▶ **SET EXERCISE**:
Write out the passage of the text on removing the nth node from the end of a linked list that lies between "Analogy: Imagine two" and "spot to remove.", inclusive, with no changes.

▶ **SELECTION**:
########

Analogy: Imagine two friends walking on a path where one starts n steps ahead. When the front friend reaches the end, the other is right before the target spot to remove.
head -> 1 -> 2 -> 3 -> 4 -> 5 -> null
          ↑         ↑
        slow      fast
Dry Run Walkthrough
Input: list: 1 -> 2 -> 3 -> 4 -> 5, remove 2nd node from end
Goal: Remove the 2nd node from the end, which is node with value 4
Step 1: Move fast pointer 2 steps ahead
head -> 1 -> 2 -> 3 -> 4 -> 5 -> null
          slow ↑         fast ↑
Why: Create a gap of n=2 between slow and fast pointers
Step 2: Move both slow and fast pointers one step until fast reaches the end
head -> 1 -> 2 -> 3 -> 4 -> 5 -> null
               slow ↑               fast ↑
Why: Keep the gap so slow points to node before target
Step 3: Move both pointers one more step
head -> 1 -> 2 -> 3 -> 4 -> 5 -> null
                    slow ↑                    fast ↑
Why: Slow is now just before the node to remove
Step 4: Remove node after slow by linking slow to slow->next->next
head -> 1 -> 2 -> 3 -> 5 -> null
Why: Skip the 4th node to remove it
Result: 
head -> 1 -> 2 -> 3 -> 5 -> null
Annotated Code
DSA C
#include <stdio.h>
#include <stdlib.h>

// Define node structure
typedef struct Node {
    int val;
    struct Node* next;
} Node;

// Helper to create new node
Node* newNode(int val) {
    Node* node = (Node*)malloc(sizeof(Node));
    node->val = val;
    node->next = NULL;
    return node;
}

// Function to remove nth node from end
Node* removeNthFromEnd(Node* head, int n) {
    Node dummy;
    dummy.next = head;
    Node* slow = &dummy;
    Node* fast = &dummy;

    // Move fast n steps ahead
    for (int i = 0; i < n; i++) {
        fast = fast->next; // advance fast pointer
    }

    // Move both pointers until fast reaches the last node
    while (fast->next != NULL) {
        slow = slow->next; // advance slow pointer
        fast = fast->next; // advance fast pointer
    }

    // Remove the nth node from end
    Node* toDelete = slow->next;
    slow->next = slow->next->next; // bypass the node
    free(toDelete); // free memory

    return dummy.next;
}

// Helper to print list
void printList(Node* head) {
    Node* curr = head;
    while (curr != NULL) {
        printf("%d", curr->val);
        if (curr->next != NULL) printf(" -> ");
        curr = curr->next;
    }
    printf(" -> null\n");
}

int main() {
    // Create list 1->2->3->4->5
    Node* head = newNode(1);
    head->next = newNode(2);
    head->next->next = newNode(3);
    head->next->next->next = newNode(4);
    head->next->next->next->next = newNode(5);

    printf("Original list: ");
    printList(head);

    int n = 2;
    head = removeNthFromEnd(head, n);

    printf("After removing %dth node from end: ", n);
    printList(head);

    return 0;
}
for (int i = 0; i < n; i++) { fast = fast->next; // advance fast pointer }
advance fast pointer n steps to create gap
while (fast->next != NULL) { slow = slow->next; // advance slow pointer fast = fast->next; // advance fast pointer }
move both pointers until fast reaches end
slow->next = slow->next->next; // bypass the node
remove nth node by skipping it
OutputSuccess
Original list: 1 -> 2 -> 3 -> 4 -> 5 -> null After removing 2th node from end: 1 -> 2 -> 3 -> 5 -> null
Complexity Analysis
Time: O(n) because we traverse the list once with two pointers
Space: O(1) because we use only a few pointers, no extra list
vs Alternative: Compared to counting length first then removing, this uses one pass instead of two, saving time
Edge Cases
Removing the head node (n equals list length)

########

▶ **RECORDS SHOWN**:
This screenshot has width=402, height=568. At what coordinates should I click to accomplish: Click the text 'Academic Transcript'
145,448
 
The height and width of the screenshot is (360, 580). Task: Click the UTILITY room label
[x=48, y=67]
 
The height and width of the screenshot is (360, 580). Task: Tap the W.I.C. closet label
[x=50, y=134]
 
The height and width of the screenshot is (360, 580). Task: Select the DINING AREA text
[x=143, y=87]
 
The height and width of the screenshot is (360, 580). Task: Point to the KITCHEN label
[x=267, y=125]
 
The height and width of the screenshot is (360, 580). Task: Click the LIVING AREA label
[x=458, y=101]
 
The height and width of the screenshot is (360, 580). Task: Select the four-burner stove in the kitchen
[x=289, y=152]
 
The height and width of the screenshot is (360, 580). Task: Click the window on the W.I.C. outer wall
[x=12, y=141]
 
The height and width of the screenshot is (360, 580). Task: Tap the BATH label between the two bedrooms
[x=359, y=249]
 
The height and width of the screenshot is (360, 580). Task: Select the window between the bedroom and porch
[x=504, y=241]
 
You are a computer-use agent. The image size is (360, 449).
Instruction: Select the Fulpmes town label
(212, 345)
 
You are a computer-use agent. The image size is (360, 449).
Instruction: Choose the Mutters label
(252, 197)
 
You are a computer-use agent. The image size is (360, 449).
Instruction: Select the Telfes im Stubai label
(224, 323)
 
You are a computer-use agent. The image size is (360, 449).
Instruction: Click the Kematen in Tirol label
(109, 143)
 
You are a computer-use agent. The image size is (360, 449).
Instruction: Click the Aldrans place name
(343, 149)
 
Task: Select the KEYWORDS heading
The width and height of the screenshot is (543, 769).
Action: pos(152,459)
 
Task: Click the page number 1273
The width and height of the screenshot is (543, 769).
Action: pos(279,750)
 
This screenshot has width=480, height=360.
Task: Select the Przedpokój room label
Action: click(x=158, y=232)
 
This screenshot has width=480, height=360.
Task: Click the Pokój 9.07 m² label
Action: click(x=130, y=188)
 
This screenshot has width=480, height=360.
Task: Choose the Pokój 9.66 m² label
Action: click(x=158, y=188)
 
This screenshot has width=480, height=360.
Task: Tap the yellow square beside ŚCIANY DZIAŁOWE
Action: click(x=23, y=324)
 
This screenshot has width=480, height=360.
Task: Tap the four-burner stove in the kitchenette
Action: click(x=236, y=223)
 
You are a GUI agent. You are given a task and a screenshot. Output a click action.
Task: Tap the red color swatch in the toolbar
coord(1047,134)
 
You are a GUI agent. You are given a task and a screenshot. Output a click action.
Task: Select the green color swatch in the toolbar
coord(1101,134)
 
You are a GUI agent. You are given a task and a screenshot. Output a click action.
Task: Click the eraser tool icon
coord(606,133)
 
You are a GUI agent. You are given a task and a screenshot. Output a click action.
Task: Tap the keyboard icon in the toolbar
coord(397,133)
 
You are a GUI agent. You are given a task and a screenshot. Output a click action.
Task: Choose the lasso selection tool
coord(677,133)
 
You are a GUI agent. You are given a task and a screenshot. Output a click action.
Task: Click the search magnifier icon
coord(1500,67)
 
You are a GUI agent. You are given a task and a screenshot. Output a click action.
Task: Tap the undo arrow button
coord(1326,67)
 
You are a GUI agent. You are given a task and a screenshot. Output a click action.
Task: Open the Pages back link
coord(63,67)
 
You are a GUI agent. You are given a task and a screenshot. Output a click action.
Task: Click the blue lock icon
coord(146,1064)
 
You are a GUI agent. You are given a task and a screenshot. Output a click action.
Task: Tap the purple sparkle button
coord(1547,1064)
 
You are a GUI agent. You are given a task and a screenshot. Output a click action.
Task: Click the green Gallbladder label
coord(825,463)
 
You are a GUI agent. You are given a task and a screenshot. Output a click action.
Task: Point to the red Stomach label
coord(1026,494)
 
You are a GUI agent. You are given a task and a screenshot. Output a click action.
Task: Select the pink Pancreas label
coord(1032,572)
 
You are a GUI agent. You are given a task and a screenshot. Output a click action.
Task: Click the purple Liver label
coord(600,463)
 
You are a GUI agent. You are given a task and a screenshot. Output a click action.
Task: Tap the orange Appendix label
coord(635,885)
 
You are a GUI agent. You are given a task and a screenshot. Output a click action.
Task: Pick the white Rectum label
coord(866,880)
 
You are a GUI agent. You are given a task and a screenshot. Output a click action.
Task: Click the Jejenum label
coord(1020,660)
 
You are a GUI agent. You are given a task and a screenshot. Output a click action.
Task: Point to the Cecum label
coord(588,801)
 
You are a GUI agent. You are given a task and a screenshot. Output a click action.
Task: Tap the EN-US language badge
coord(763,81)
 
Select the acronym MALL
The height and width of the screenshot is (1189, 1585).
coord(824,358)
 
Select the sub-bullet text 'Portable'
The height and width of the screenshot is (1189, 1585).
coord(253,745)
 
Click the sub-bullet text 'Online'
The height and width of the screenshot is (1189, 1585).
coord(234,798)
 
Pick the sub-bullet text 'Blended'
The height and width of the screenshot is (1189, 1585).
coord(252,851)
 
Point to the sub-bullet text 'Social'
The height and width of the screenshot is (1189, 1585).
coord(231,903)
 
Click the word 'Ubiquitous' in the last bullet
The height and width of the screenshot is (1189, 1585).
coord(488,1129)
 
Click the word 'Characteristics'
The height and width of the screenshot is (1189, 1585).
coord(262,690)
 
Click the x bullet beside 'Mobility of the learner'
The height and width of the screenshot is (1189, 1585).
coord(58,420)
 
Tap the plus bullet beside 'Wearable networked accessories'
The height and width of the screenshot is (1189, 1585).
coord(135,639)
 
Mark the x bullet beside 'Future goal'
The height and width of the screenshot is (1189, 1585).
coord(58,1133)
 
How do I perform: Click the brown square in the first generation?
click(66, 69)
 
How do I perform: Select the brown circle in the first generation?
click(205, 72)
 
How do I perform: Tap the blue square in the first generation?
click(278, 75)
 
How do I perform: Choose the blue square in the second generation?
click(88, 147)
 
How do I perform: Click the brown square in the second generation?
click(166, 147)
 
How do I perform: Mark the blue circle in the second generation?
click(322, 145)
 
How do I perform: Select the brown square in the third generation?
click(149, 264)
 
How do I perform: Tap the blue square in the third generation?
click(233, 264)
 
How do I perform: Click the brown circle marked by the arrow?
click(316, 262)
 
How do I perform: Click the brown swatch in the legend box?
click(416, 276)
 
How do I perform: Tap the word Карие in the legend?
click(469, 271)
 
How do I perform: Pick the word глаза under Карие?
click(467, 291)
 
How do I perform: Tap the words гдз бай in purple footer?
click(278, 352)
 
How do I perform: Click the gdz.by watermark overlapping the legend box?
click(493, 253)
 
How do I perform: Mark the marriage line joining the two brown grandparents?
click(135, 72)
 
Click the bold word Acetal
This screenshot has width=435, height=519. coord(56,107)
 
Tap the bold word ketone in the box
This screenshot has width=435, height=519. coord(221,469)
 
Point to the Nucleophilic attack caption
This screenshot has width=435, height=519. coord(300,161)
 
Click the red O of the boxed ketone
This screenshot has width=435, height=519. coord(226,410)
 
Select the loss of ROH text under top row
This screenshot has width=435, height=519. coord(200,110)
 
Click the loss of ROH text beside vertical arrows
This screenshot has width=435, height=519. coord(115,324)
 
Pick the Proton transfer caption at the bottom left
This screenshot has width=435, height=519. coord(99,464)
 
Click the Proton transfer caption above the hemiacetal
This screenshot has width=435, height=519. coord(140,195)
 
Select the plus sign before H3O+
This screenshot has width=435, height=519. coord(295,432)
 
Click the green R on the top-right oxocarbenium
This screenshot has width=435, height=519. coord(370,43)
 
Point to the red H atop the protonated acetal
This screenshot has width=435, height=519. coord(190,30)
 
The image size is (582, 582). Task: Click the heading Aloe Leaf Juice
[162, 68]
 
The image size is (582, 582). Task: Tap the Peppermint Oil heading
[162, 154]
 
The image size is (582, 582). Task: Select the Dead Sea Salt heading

########

▶ **WRITTEN RESPONSE**:
Analogy: Imagine two friends walking on a path where one starts n steps ahead. When the front friend reaches the end, the other is right before the target spot to remove.